(Dataset entries)
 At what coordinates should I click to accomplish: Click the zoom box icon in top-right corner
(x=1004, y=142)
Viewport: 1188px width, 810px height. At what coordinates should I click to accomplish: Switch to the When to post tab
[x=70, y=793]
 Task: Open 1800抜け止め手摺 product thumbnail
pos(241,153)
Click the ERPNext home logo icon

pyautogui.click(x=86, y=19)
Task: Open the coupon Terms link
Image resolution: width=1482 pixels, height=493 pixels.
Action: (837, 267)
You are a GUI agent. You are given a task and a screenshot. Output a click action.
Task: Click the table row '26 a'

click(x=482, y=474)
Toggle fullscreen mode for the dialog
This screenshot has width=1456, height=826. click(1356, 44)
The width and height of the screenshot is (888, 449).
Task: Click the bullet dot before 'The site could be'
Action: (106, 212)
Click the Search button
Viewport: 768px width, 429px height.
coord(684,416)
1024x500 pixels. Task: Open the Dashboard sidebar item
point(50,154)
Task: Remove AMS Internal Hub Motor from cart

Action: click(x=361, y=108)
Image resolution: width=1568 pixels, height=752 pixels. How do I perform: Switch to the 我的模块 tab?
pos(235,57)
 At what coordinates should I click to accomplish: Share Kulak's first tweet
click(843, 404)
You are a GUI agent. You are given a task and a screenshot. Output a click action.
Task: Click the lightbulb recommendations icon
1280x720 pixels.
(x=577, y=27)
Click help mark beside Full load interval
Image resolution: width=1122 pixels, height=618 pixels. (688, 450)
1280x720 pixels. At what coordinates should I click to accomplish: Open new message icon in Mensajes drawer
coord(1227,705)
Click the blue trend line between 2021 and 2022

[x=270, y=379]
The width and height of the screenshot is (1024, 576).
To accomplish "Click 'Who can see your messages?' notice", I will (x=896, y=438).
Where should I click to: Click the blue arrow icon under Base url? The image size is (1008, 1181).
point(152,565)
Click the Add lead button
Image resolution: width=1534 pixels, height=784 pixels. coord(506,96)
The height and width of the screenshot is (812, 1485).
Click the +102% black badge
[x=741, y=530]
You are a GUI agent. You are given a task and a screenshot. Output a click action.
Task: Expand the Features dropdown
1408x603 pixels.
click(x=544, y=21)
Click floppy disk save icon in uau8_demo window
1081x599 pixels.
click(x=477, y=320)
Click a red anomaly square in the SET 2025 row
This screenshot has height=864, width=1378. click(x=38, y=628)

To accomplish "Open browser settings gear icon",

● Problem to solve
Each line above is to be set down again verbatim.

● Your solution
 At what coordinates should I click to accomplish: Click the zoom box icon in top-right corner
(x=1004, y=142)
Viewport: 1188px width, 810px height. At what coordinates should I click to accomplish: Switch to the When to post tab
[x=70, y=793]
 Task: Open 1800抜け止め手摺 product thumbnail
pos(241,153)
Click the ERPNext home logo icon

pyautogui.click(x=86, y=19)
Task: Open the coupon Terms link
Image resolution: width=1482 pixels, height=493 pixels.
Action: (837, 267)
You are a GUI agent. You are given a task and a screenshot. Output a click action.
Task: Click the table row '26 a'

click(x=482, y=474)
Toggle fullscreen mode for the dialog
This screenshot has width=1456, height=826. click(1356, 44)
The width and height of the screenshot is (888, 449).
Task: Click the bullet dot before 'The site could be'
Action: (106, 212)
Click the Search button
Viewport: 768px width, 429px height.
coord(684,416)
1024x500 pixels. Task: Open the Dashboard sidebar item
point(50,154)
Task: Remove AMS Internal Hub Motor from cart

Action: click(x=361, y=108)
Image resolution: width=1568 pixels, height=752 pixels. How do I perform: Switch to the 我的模块 tab?
pos(235,57)
 At what coordinates should I click to accomplish: Share Kulak's first tweet
click(843, 404)
You are a GUI agent. You are given a task and a screenshot. Output a click action.
Task: Click the lightbulb recommendations icon
1280x720 pixels.
(x=577, y=27)
Click help mark beside Full load interval
Image resolution: width=1122 pixels, height=618 pixels. (688, 450)
1280x720 pixels. At what coordinates should I click to accomplish: Open new message icon in Mensajes drawer
coord(1227,705)
Click the blue trend line between 2021 and 2022

[x=270, y=379]
The width and height of the screenshot is (1024, 576).
To accomplish "Click 'Who can see your messages?' notice", I will (x=896, y=438).
Where should I click to: Click the blue arrow icon under Base url? The image size is (1008, 1181).
point(152,565)
Click the Add lead button
Image resolution: width=1534 pixels, height=784 pixels. coord(506,96)
The height and width of the screenshot is (812, 1485).
Click the +102% black badge
[x=741, y=530]
You are a GUI agent. You are given a task and a screenshot. Output a click action.
Task: Expand the Features dropdown
1408x603 pixels.
click(x=544, y=21)
Click floppy disk save icon in uau8_demo window
1081x599 pixels.
click(x=477, y=320)
Click a red anomaly square in the SET 2025 row
This screenshot has height=864, width=1378. click(x=38, y=628)

To accomplish "Open browser settings gear icon",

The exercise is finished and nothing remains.